None of this necessarily means that peace is about to break out. Too many negotiations have ended in failure for anyone to speak confidently. But it’s just as wrong to state confidently that the peace process is dead.
It’s important to recall that the peace process isn’t the only issue on liberal Zionism’s agenda. Liberals worry about the quality of Israeli democracy. They hear disturbing reports about anti-democratic legislation, intolerance of religious pluralism, mistreatment of Arab Israeli citizens and more. That’s not the Israel they believe in, and it shouldn’t be. In fact, many of the worst developments don’t happen in the end — often thanks to Diaspora liberal protests. Reform Judaism is making slow progress in Israel. Much of the recent anti-democratic legislation was blocked by the courts or failed in Knesset. There are many battles still to be fought. But as shown in last April’s “Jewish and Democratic” report from the Jewish People Policy Institute, liberal protest has become a mainstream Diaspora consensus.

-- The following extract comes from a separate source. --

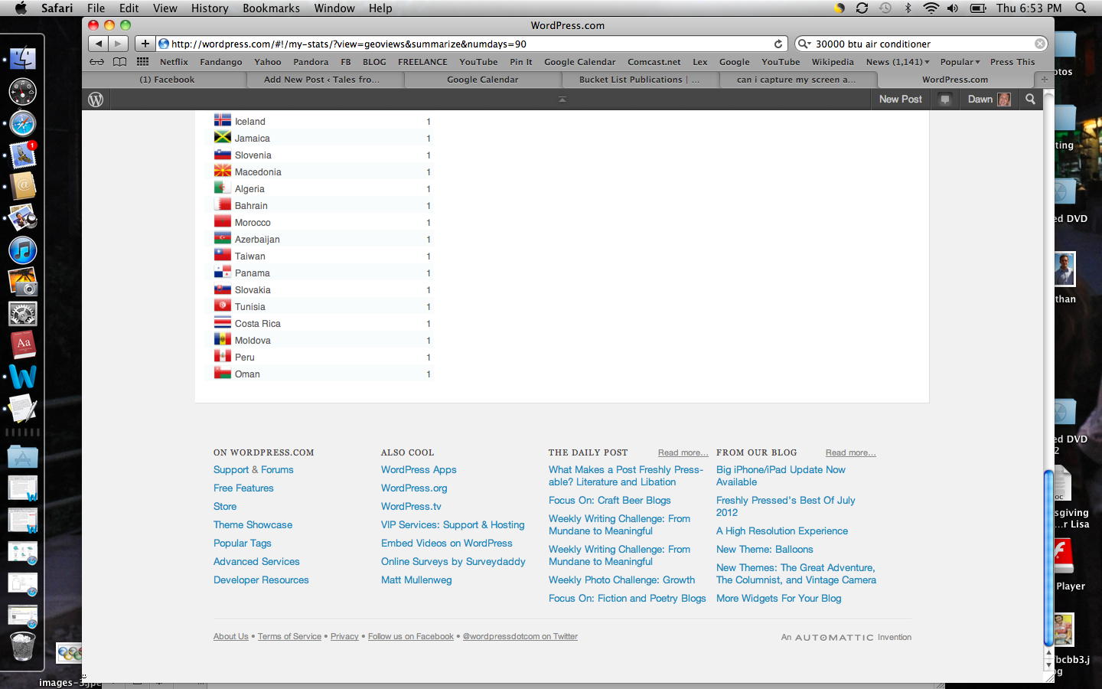Click into the URL address field

[x=459, y=44]
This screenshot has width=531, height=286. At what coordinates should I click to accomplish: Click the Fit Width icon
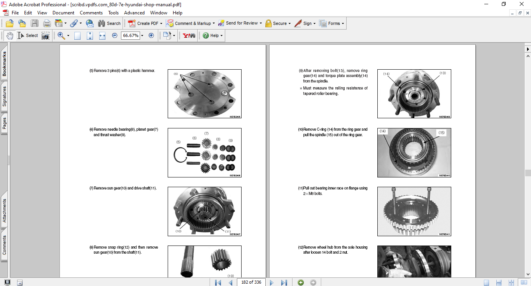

So who thinks liberal Zionism is dead? First are the casually engaged liberals who hear about the latest right-wing Israeli antic, register their complaint and don’t stick around to hear whether their protest succeeded.
Second are Diaspora liberals, separated by an ocean from Israeli reality, who view war through the lens of Vietnam and Iraq, not Beaufort and Sderot. Guns and bloodshed make them squeamish. Often they don’t understand the reality of life in Israel. At other times they understand all too well — as in the widespread reactions, scarcely echoed in Israel, to the horrific Palestinian death toll in Gaza this summer.
Third are those like the author of the much-discussed August 24 New York Times essay, British scholar Antony Lerman, who don’t approve of Jewish nationalism and look for any opportunity to discredit it. A crisis like the Gaza war, highlighting the real and legitimate gulf between liberal Diaspora Zionists and their counterparts in Israel, gives the anti-Zionists an I-told-you-so moment. But it’s only a moment.
Ultimately, most Jews around the world will remain liberal and most will continue to care about Israel because they are Jews and Israel is the Jewish state. They won’t always understand it. Sometimes their perspective will grate. At other times it will stimulate. That’s how families work.